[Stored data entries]
|---|

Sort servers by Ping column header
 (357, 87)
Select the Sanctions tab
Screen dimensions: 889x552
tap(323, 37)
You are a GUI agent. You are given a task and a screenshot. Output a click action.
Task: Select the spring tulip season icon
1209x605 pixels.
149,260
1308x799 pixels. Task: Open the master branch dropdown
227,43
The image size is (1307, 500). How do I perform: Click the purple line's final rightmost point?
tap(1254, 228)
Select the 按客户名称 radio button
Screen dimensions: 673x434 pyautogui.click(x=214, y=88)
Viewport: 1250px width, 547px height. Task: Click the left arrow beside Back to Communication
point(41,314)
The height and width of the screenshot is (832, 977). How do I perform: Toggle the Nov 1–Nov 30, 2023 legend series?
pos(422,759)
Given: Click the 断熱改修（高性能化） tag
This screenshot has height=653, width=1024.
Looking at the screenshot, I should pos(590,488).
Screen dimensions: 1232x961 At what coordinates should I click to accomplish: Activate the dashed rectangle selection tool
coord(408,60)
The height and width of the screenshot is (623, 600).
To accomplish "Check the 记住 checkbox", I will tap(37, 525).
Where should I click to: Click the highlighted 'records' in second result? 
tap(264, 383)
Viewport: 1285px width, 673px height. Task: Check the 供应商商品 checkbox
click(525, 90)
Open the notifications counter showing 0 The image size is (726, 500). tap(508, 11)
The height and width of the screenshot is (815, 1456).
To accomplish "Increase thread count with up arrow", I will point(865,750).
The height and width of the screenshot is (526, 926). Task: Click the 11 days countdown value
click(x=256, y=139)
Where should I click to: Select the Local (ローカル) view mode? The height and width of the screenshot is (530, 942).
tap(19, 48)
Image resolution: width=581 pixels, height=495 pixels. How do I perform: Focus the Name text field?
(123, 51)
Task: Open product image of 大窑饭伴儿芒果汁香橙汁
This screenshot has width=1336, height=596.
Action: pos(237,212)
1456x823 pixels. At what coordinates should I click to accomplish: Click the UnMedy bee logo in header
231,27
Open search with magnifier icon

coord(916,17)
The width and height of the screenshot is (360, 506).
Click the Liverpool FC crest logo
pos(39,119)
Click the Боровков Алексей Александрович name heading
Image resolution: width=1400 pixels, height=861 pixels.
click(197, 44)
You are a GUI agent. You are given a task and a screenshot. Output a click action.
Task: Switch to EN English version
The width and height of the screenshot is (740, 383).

|---|

# What you are asked to do
When you answer, repeat each entry exactly as it appears above.

# Response to the exercise
Sort servers by Ping column header
 (357, 87)
Select the Sanctions tab
Screen dimensions: 889x552
tap(323, 37)
You are a GUI agent. You are given a task and a screenshot. Output a click action.
Task: Select the spring tulip season icon
1209x605 pixels.
149,260
1308x799 pixels. Task: Open the master branch dropdown
227,43
The image size is (1307, 500). How do I perform: Click the purple line's final rightmost point?
tap(1254, 228)
Select the 按客户名称 radio button
Screen dimensions: 673x434 pyautogui.click(x=214, y=88)
Viewport: 1250px width, 547px height. Task: Click the left arrow beside Back to Communication
point(41,314)
The height and width of the screenshot is (832, 977). How do I perform: Toggle the Nov 1–Nov 30, 2023 legend series?
pos(422,759)
Given: Click the 断熱改修（高性能化） tag
This screenshot has height=653, width=1024.
Looking at the screenshot, I should pos(590,488).
Screen dimensions: 1232x961 At what coordinates should I click to accomplish: Activate the dashed rectangle selection tool
coord(408,60)
The height and width of the screenshot is (623, 600).
To accomplish "Check the 记住 checkbox", I will tap(37, 525).
Where should I click to: Click the highlighted 'records' in second result? 
tap(264, 383)
Viewport: 1285px width, 673px height. Task: Check the 供应商商品 checkbox
click(525, 90)
Open the notifications counter showing 0 The image size is (726, 500). tap(508, 11)
The height and width of the screenshot is (815, 1456).
To accomplish "Increase thread count with up arrow", I will point(865,750).
The height and width of the screenshot is (526, 926). Task: Click the 11 days countdown value
click(x=256, y=139)
Where should I click to: Select the Local (ローカル) view mode? The height and width of the screenshot is (530, 942).
tap(19, 48)
Image resolution: width=581 pixels, height=495 pixels. How do I perform: Focus the Name text field?
(123, 51)
Task: Open product image of 大窑饭伴儿芒果汁香橙汁
This screenshot has width=1336, height=596.
Action: pos(237,212)
1456x823 pixels. At what coordinates should I click to accomplish: Click the UnMedy bee logo in header
231,27
Open search with magnifier icon

coord(916,17)
The width and height of the screenshot is (360, 506).
Click the Liverpool FC crest logo
pos(39,119)
Click the Боровков Алексей Александрович name heading
Image resolution: width=1400 pixels, height=861 pixels.
click(197, 44)
You are a GUI agent. You are given a task and a screenshot. Output a click action.
Task: Switch to EN English version
The width and height of the screenshot is (740, 383).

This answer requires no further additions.